[SHORT PROBLEM]:
Convert every line of the material below into a Markdown table with two columns, Row and Line. Number the rows in order and omit blank lines.

—————

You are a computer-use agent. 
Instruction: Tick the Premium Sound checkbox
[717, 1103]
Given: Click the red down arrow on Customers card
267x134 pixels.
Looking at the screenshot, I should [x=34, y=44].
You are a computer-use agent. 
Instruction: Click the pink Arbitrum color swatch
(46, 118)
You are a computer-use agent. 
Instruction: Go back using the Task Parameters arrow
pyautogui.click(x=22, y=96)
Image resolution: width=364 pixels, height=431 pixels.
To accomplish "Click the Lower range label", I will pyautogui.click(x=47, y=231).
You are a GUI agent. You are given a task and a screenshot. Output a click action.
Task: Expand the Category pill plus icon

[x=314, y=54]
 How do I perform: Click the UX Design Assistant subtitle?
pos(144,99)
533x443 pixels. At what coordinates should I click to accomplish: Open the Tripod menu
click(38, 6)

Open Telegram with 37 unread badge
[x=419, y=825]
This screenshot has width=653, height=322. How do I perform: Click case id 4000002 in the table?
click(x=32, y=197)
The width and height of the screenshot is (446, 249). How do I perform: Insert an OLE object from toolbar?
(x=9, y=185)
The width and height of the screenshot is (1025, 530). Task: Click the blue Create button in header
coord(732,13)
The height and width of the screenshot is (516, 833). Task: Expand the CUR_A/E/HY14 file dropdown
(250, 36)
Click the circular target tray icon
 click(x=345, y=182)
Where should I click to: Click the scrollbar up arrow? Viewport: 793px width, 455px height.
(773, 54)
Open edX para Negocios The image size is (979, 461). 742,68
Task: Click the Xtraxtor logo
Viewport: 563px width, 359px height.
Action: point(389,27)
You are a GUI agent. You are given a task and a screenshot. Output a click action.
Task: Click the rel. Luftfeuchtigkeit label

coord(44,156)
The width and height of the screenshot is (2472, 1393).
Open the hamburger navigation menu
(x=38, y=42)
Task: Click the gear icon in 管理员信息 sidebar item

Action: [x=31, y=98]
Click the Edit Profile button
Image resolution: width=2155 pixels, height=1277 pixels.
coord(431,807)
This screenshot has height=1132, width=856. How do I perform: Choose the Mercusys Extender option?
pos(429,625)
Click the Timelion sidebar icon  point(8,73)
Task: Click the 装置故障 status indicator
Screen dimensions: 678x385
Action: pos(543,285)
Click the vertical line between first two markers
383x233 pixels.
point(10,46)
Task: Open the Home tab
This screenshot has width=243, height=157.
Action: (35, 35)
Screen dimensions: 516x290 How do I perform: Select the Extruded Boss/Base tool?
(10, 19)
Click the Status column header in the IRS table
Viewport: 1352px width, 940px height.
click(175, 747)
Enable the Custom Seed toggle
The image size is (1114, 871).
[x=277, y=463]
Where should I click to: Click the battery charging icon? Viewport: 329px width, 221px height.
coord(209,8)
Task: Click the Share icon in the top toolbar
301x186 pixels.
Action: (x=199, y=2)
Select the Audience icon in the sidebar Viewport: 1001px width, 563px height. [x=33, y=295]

—————

[OUTPUT OF THE EXERCISE]:
| Row | Line |
|---|---|
| 1 | You are a computer-use agent.  |
| 2 | Instruction: Tick the Premium Sound checkbox |
| 3 | [717, 1103] |
| 4 | Given: Click the red down arrow on Customers card |
| 5 | 267x134 pixels. |
| 6 | Looking at the screenshot, I should [x=34, y=44]. |
| 7 | You are a computer-use agent.  |
| 8 | Instruction: Click the pink Arbitrum color swatch |
| 9 | (46, 118) |
| 10 | You are a computer-use agent.  |
| 11 | Instruction: Go back using the Task Parameters arrow |
| 12 | pyautogui.click(x=22, y=96) |
| 13 | Image resolution: width=364 pixels, height=431 pixels. |
| 14 | To accomplish "Click the Lower range label", I will pyautogui.click(x=47, y=231). |
| 15 | You are a GUI agent. You are given a task and a screenshot. Output a click action. |
| 16 | Task: Expand the Category pill plus icon |
| 17 | [x=314, y=54] |
| 18 |  How do I perform: Click the UX Design Assistant subtitle? |
| 19 | pos(144,99) |
| 20 | 533x443 pixels. At what coordinates should I click to accomplish: Open the Tripod menu |
| 21 | click(38, 6) |
| 22 | Open Telegram with 37 unread badge |
| 23 | [x=419, y=825] |
| 24 | This screenshot has width=653, height=322. How do I perform: Click case id 4000002 in the table? |
| 25 | click(x=32, y=197) |
| 26 | The width and height of the screenshot is (446, 249). How do I perform: Insert an OLE object from toolbar? |
| 27 | (x=9, y=185) |
| 28 | The width and height of the screenshot is (1025, 530). Task: Click the blue Create button in header |
| 29 | coord(732,13) |
| 30 | The height and width of the screenshot is (516, 833). Task: Expand the CUR_A/E/HY14 file dropdown |
| 31 | (250, 36) |
| 32 | Click the circular target tray icon |
| 33 |  click(x=345, y=182) |
| 34 | Where should I click to: Click the scrollbar up arrow? Viewport: 793px width, 455px height. |
| 35 | (773, 54) |
| 36 | Open edX para Negocios The image size is (979, 461). 742,68 |
| 37 | Task: Click the Xtraxtor logo |
| 38 | Viewport: 563px width, 359px height. |
| 39 | Action: point(389,27) |
| 40 | You are a GUI agent. You are given a task and a screenshot. Output a click action. |
| 41 | Task: Click the rel. Luftfeuchtigkeit label |
| 42 | coord(44,156) |
| 43 | The width and height of the screenshot is (2472, 1393). |
| 44 | Open the hamburger navigation menu |
| 45 | (x=38, y=42) |
| 46 | Task: Click the gear icon in 管理员信息 sidebar item |
| 47 | Action: [x=31, y=98] |
| 48 | Click the Edit Profile button |
| 49 | Image resolution: width=2155 pixels, height=1277 pixels. |
| 50 | coord(431,807) |
| 51 | This screenshot has height=1132, width=856. How do I perform: Choose the Mercusys Extender option? |
| 52 | pos(429,625) |
| 53 | Click the Timelion sidebar icon  point(8,73) |
| 54 | Task: Click the 装置故障 status indicator |
| 55 | Screen dimensions: 678x385 |
| 56 | Action: pos(543,285) |
| 57 | Click the vertical line between first two markers |
| 58 | 383x233 pixels. |
| 59 | point(10,46) |
| 60 | Task: Open the Home tab |
| 61 | This screenshot has width=243, height=157. |
| 62 | Action: (35, 35) |
| 63 | Screen dimensions: 516x290 How do I perform: Select the Extruded Boss/Base tool? |
| 64 | (10, 19) |
| 65 | Click the Status column header in the IRS table |
| 66 | Viewport: 1352px width, 940px height. |
| 67 | click(175, 747) |
| 68 | Enable the Custom Seed toggle |
| 69 | The image size is (1114, 871). |
| 70 | [x=277, y=463] |
| 71 | Where should I click to: Click the battery charging icon? Viewport: 329px width, 221px height. |
| 72 | coord(209,8) |
| 73 | Task: Click the Share icon in the top toolbar |
| 74 | 301x186 pixels. |
| 75 | Action: (x=199, y=2) |
| 76 | Select the Audience icon in the sidebar Viewport: 1001px width, 563px height. [x=33, y=295] |